[Textauszug]

--

Hamburg. “Ehrverletzende“ Passagen des Gedichts über den türkischen Präsidenten Erdogan dürfen nicht wiederholt werden.
Andreas Buske hatte schon häufig mit Prominenten zu tun. Als Vorsitzender Richter der Pressekammer am Landgericht gehörten Unterlassungsklagen zum alltäglichen Geschäft. Vor fünf Jahren ist Buske zum Vorsitzenden des 7. Zivilsenats am Hanseatischen Oberlandesgericht (OLG) aufgestiegen – doch einen Fall wie diesen dürfte auch der erfahrene Richter bisher nicht gehabt haben.
Buske – lange, weiße Haare – sitzt mit zwei Kollegen im gediegenen Plenarsaal des Oberlandesgerichts. Hinter ihm steht eine Bücherwand mit Rechtsliteratur, ein Kamin rechts in dem mit Marmor ausgekleideten Raum, schwere Lüster hängen von der Decke herab.

--

[Gespeicherte Daten]
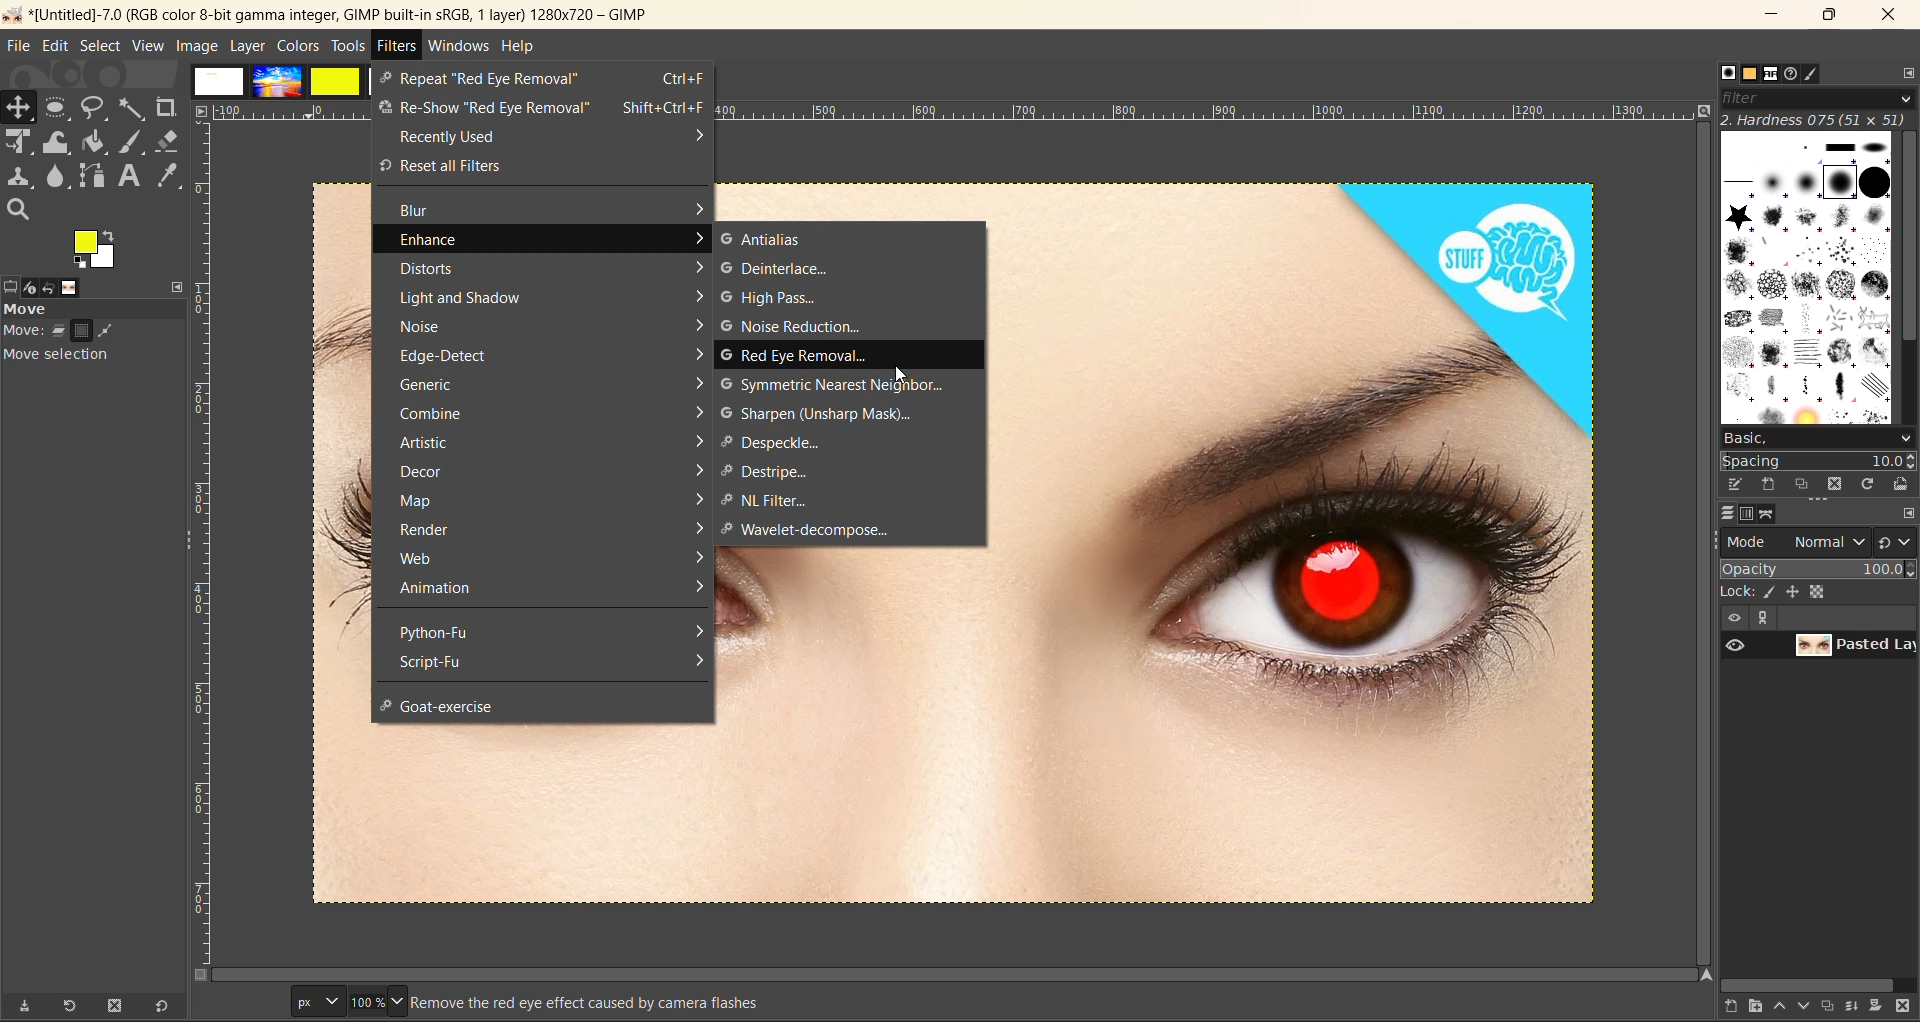 The image size is (1920, 1022). Describe the element at coordinates (207, 542) in the screenshot. I see `ruler` at that location.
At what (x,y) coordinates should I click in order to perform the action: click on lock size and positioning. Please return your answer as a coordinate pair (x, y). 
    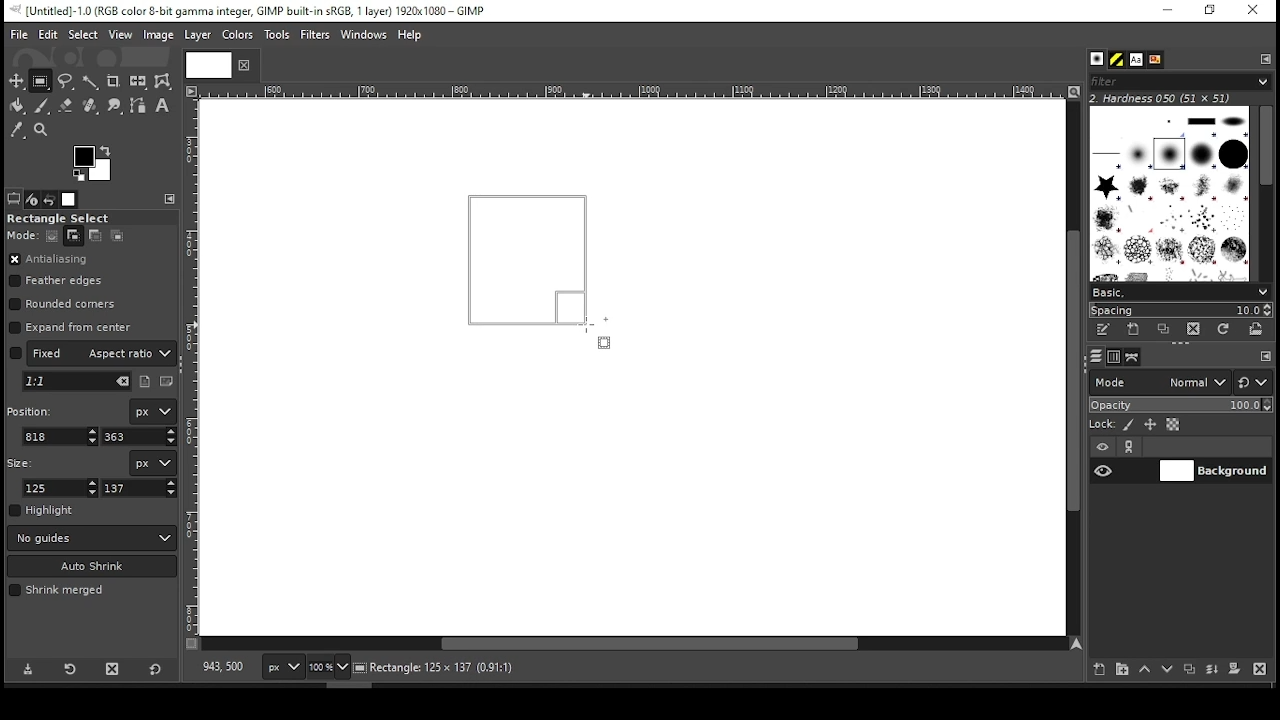
    Looking at the image, I should click on (1152, 425).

--

[Kurze Aufgabe 1] Kürze im Bericht zum Erdogan-Gedicht den Absatz, der mit „Andreas Buske hatte schon häufig“ beginnt, und behalte dabei seine wesentlichen Angaben bei.
[Kurze Aufgabe 2] Führe den Bericht zum Erdogan-Gedicht im Anschluss an seinen letzten Satz weiter.

[Lösung 1] Andreas Buske hatte als Vorsitzender Richter der Pressekammer am Landgericht oft mit Unterlassungsklagen Prominenter zu tun. Seit fünf Jahren leitet er den 7. Zivilsenat am Hanseatischen Oberlandesgericht, doch einen solchen Fall dürfte er bisher nicht gehabt haben.

[Lösung 2]
An diesem besonderen Ort geht es am Dienstag um einen Rechtsstreit von internationaler Tragweite – doch die Entscheidung seines Senats verkündet Buske im nüchternen, fast beiläufigen Ton. „Die Berufungen des Klägers und des Beklagten werden zurückgewiesen.“ Damit steht fest: Jan Böhmermanns berüchtigtes Schmähgedicht über den türkischen Staatspräsidenten Recep Tayyip Erdogan bleibt in weiten Teilen verboten. Vorläufig zumindest. Denn rechtskräftig ist das Urteil nicht.
Beide Parteien in der Berufung gescheitert
Veröffentlicht hatte der Satiriker das Gedicht im März 2016 in der ZDF-Sendung „Neo Magazin Royale“. Es trug den Titel „Schmähkritik“ und hat mit Poesie etwa so viel zu tun wie ein Tütensuppe mit einem Fünf-Sterne-Gericht. Da geht es in despektierlicher Weise um Erdogans Manneskraft und um Sex mit Tieren; es stellt ihn in eine Reihe mit Menschenquälern wie Josef Fritzl und weist ihn als Mann mit Gasmaske aus, der kleine Mädchen schlägt. Es folgten: eine Staatsaffäre und Erdogans Klage gegen die Schmähkritik vor einem Hamburger Zivilgericht.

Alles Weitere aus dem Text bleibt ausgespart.